→ Comment procéder:
Prolongez l'extrait sur la vaccination dans les territoires d'outre-mer, en partant de sa dernière phrase.

→ Extrait fourni:
------------

Le variant Delta s’est rapidement répandu en France métropolitaine au cours des deux derniers mois mais l’augmentation encore plus spectaculaire des territoires d’outre-mer est alimentée par les faibles taux de vaccination. Alors que 52,6 pour cent de la population métropolitaine est entièrement vaccinée, la Martinique et la Guadeloupe ont respectivement 15,8 pour cent et 15,9 pour cent de leur population entièrement vaccinée. Le 30 juillet, seulement 16,2 pour cent de la population guyanaise était vaccinée, tandis que la Réunion a un taux de vaccination de 29,2 pour cent.

Le faible taux de vaccination des DOM-TOM est dû à de nombreux facteurs. Si la campagne de vaccination en France métropolitaine a elle-même été retardée, les territoires des Antilles ont eux, dû attendre un mois de plus pour que la vaccination commence dû à l’insuffisance des infrastructures pour les vaccins à ARNm, devant être stockés à température très basse pour rester efficaces.

------------

(Contenu enregistré)
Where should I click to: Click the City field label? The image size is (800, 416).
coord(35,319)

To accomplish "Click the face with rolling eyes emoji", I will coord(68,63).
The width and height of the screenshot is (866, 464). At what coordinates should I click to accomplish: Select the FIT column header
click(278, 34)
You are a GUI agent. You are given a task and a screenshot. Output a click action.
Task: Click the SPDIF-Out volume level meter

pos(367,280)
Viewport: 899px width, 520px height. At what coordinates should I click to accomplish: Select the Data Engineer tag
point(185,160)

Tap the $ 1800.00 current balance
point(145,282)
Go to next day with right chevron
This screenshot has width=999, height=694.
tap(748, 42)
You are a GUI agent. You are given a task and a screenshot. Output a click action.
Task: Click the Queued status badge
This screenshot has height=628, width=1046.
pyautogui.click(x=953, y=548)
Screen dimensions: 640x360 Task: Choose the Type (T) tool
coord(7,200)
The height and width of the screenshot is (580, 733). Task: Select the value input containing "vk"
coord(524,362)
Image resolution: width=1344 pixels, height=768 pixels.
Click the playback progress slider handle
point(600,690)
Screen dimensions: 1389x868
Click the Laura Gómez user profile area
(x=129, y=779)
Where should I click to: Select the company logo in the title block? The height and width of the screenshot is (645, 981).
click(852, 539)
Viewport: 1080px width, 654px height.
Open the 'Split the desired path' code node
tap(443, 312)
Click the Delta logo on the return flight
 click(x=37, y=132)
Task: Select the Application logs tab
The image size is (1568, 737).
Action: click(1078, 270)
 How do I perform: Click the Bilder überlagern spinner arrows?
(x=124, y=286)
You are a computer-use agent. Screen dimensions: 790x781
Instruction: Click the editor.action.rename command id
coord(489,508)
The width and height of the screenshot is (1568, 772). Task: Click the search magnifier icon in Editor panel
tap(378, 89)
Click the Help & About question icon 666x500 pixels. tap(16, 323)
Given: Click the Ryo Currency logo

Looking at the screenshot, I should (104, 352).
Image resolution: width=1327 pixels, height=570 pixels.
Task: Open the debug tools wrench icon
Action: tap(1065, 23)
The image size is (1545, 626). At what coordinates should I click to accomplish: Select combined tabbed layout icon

------------

→ Résultat obtenu:
Une grande partie de la population des anciennes colonies françaises hésite à se faire vacciner. C’est là surtout le résultat de la négligence du gouvernement français vis-à-vis de la santé de ces populations durant la pandémie et les décennies précédentes. Le gouvernement Macron a frauduleusement présenté sa meurtrière politique d’immunité collective, qui a entraîné plus de 113.000 décès, comme «scientifique», érodant la confiance du public dans toute nouvelle mesure pour combattre le virus.

Tout en reconnaissant les proportions horribles de la crise dans les DOM-TOM, le gouvernement Macron cherche à donner la responsabilité de son ‘immunité collective’ aux habitants de ces régions. Sébastien Lecornu a déclaré à Libération que le taux de vaccination pouvait s’expliquer par des «réticences culturelles ou religieuses». Un communiqué du ministère de la Santé affirme: «Nous n’avons pas identifié de freins spécifiques à la vaccination dans les DOM-TOM, nous avons les mêmes freins qu’en métropole, mais de manière beaucoup plus accentuée».

Plutôt que les croyances culturelles ou religieuses de la population des territoires d’outre-mer, c’est le bilan des abus de l’État contre la santé de ces communautés qui est la principale cause du scepticisme généralisé à l’égard des vaccins.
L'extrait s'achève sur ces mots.